• **Job**
Print the lines from the one containing "Where should I click to: Open the Merge" through the one containing "pyautogui.click(x=1622, y=85)", inclusive, reproducing each line without any change.

Entries on where items appear:
__________________________________________________

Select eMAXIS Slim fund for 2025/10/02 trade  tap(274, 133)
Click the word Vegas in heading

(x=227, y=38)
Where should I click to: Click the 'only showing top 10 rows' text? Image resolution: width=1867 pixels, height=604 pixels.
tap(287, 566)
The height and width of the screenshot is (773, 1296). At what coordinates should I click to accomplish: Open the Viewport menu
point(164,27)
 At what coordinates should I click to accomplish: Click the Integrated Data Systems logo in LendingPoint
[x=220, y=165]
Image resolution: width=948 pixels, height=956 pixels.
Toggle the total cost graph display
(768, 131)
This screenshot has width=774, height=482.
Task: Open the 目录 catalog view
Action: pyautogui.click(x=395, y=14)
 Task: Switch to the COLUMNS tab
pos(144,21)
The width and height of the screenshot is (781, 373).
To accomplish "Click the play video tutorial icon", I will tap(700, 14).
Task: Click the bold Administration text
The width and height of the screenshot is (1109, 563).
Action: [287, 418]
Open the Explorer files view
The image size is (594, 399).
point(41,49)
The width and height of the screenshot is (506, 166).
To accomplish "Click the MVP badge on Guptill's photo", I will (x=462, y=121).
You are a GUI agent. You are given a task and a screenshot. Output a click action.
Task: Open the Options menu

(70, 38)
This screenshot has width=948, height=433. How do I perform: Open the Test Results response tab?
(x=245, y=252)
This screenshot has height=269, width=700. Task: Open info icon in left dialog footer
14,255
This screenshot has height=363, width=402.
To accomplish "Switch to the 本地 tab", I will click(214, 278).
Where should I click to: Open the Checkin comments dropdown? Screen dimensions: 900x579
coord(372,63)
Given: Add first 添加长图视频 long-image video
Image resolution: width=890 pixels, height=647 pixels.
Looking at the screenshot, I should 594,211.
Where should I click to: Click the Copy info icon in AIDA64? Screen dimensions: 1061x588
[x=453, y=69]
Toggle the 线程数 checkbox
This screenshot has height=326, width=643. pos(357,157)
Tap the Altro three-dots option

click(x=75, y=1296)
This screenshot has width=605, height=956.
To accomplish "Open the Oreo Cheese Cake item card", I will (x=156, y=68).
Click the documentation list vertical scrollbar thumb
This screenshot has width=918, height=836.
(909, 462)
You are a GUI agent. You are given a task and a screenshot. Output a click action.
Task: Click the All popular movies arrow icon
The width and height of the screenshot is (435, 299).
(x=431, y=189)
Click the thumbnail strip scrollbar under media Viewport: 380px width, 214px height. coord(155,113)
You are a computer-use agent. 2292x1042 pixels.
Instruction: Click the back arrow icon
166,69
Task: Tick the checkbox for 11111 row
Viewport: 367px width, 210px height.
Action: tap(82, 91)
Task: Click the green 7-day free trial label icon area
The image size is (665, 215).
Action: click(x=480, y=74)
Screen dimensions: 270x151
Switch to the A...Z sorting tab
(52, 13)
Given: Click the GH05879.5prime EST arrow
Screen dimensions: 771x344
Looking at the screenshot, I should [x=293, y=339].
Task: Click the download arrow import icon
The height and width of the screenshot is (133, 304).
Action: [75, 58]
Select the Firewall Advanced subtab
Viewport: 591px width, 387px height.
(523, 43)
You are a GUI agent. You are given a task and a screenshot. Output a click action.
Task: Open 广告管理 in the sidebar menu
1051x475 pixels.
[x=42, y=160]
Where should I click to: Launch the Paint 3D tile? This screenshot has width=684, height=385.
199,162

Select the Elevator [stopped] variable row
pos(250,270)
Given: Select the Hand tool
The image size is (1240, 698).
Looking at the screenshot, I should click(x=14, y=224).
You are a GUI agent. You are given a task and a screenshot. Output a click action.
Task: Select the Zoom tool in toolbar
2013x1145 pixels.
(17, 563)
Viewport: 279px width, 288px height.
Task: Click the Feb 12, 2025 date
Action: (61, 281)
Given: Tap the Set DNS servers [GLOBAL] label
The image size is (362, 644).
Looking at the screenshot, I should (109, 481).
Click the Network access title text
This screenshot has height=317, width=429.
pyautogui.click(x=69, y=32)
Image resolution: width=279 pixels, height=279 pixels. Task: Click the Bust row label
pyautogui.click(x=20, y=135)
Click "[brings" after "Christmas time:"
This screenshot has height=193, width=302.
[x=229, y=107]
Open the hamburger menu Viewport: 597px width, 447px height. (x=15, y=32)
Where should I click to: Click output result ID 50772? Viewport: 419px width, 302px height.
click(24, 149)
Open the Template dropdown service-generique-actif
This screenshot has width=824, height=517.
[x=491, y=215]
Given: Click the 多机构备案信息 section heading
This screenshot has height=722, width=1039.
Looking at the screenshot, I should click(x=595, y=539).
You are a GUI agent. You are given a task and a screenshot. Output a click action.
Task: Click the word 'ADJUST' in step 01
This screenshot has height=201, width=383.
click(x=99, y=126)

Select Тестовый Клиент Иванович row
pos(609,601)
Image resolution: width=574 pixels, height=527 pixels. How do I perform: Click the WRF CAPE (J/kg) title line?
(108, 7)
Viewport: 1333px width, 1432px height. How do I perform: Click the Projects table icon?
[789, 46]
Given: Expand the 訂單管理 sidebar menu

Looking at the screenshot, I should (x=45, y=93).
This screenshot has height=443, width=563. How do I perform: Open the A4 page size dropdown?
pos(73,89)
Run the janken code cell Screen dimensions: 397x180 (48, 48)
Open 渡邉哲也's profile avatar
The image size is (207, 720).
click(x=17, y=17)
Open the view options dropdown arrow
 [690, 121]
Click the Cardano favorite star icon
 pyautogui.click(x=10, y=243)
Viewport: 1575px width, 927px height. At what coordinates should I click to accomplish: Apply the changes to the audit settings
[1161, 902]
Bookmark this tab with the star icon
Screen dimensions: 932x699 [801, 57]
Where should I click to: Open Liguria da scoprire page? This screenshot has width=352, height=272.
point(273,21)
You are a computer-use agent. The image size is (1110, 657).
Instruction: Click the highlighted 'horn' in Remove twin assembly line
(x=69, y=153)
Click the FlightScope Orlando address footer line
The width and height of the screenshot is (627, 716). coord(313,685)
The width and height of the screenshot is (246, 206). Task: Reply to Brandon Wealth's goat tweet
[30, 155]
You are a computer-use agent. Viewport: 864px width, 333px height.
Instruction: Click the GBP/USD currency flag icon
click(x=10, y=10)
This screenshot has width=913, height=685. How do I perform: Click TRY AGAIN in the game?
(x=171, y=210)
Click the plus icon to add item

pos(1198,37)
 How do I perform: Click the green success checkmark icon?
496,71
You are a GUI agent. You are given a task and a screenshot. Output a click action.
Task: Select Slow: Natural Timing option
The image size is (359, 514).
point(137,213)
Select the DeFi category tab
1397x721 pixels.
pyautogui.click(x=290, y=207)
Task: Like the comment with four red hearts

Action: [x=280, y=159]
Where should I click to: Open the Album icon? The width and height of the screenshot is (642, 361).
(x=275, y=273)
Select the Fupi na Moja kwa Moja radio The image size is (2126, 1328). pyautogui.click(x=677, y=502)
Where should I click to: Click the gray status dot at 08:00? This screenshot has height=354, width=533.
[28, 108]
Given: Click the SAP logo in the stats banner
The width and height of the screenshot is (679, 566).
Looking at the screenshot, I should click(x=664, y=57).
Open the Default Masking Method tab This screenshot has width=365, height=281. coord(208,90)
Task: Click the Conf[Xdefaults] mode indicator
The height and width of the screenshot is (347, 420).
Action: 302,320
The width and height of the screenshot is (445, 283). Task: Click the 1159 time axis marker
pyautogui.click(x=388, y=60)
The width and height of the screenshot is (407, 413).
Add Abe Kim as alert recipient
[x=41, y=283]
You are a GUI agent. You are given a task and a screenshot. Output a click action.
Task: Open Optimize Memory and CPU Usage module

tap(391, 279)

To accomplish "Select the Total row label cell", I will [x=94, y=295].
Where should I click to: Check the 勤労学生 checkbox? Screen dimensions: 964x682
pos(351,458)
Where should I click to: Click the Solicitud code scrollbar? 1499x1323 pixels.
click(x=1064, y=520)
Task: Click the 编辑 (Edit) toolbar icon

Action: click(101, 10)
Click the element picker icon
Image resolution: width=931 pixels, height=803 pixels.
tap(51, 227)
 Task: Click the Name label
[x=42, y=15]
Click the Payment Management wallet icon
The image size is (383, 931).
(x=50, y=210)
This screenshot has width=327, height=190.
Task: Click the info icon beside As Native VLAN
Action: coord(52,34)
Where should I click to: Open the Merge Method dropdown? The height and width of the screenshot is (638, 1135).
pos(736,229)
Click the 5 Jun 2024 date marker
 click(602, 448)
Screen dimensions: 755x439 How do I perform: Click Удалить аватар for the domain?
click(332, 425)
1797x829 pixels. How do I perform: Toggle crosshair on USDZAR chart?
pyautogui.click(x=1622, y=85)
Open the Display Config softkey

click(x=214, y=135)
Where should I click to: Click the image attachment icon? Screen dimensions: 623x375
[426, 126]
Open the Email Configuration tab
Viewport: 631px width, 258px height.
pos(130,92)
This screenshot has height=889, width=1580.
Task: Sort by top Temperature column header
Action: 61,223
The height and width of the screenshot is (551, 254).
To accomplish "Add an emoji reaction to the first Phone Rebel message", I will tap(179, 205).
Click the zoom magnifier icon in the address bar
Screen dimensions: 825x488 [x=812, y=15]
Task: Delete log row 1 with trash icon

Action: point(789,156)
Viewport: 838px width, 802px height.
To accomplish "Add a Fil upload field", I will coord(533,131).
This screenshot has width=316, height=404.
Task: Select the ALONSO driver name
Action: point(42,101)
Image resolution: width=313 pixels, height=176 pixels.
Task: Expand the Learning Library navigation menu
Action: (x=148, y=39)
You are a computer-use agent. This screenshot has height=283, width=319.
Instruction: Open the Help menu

__________________________________________________

• **Response**
Where should I click to: Open the Merge Method dropdown? The height and width of the screenshot is (638, 1135).
pos(736,229)
Click the 5 Jun 2024 date marker
 click(602, 448)
Screen dimensions: 755x439 How do I perform: Click Удалить аватар for the domain?
click(332, 425)
1797x829 pixels. How do I perform: Toggle crosshair on USDZAR chart?
pyautogui.click(x=1622, y=85)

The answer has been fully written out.